(Rows from a dataset)
— start —

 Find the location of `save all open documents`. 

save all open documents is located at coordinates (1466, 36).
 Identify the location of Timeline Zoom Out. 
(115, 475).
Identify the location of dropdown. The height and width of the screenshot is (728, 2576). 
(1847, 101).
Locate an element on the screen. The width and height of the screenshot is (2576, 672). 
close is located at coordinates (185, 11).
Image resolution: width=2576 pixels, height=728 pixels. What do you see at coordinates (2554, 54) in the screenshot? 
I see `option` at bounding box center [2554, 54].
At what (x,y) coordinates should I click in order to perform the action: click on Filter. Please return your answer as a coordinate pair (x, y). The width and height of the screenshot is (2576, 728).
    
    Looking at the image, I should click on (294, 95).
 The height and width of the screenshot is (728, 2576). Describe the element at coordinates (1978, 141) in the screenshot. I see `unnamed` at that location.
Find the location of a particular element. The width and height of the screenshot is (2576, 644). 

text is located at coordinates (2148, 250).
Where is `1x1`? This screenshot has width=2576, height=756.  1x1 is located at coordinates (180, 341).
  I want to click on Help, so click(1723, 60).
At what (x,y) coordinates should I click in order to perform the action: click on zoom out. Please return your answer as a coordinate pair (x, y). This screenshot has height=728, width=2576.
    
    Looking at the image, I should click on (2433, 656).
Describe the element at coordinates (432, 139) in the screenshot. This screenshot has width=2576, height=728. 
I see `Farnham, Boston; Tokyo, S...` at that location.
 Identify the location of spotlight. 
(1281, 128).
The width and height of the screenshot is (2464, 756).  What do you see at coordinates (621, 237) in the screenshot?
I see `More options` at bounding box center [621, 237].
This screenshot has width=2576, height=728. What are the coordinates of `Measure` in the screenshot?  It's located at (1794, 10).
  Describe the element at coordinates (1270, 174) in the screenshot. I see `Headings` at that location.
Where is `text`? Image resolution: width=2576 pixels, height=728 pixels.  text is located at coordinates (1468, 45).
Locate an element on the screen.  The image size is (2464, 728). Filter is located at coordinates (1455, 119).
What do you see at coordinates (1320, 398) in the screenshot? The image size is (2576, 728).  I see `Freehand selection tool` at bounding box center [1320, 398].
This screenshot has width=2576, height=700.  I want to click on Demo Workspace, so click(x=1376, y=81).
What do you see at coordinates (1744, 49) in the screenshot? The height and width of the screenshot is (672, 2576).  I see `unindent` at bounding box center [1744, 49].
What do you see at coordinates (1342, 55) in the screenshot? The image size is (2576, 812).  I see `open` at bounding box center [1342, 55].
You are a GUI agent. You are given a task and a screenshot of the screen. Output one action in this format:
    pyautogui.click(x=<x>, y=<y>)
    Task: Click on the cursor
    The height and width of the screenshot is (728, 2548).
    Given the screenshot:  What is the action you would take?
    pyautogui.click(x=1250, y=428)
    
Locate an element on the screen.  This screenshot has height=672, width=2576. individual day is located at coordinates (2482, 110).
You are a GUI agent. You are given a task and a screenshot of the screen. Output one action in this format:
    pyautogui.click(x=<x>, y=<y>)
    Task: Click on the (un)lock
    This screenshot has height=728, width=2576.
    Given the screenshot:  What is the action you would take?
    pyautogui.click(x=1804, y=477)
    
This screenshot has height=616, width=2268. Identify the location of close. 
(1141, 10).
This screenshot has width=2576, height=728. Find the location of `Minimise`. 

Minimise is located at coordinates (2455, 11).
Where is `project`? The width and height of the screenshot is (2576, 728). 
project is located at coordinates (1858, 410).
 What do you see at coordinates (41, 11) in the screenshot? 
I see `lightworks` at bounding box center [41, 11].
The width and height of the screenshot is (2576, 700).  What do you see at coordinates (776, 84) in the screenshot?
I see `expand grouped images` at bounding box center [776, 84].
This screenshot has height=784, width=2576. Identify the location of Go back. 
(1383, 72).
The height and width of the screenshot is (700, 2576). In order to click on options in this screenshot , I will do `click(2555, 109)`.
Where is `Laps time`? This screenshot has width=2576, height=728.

— end —

→ THE TASK
Copy the items from their start through the line containing "center [2554, 54].", replacing each "screenshot" with "capture" and leaving everything else unchanged.

→ SOLUTION TO THE PROBLEM
 Find the location of `save all open documents`. 

save all open documents is located at coordinates (1466, 36).
 Identify the location of Timeline Zoom Out. 
(115, 475).
Identify the location of dropdown. The height and width of the capture is (728, 2576). 
(1847, 101).
Locate an element on the screen. The width and height of the capture is (2576, 672). 
close is located at coordinates (185, 11).
Image resolution: width=2576 pixels, height=728 pixels. What do you see at coordinates (2554, 54) in the capture? 
I see `option` at bounding box center [2554, 54].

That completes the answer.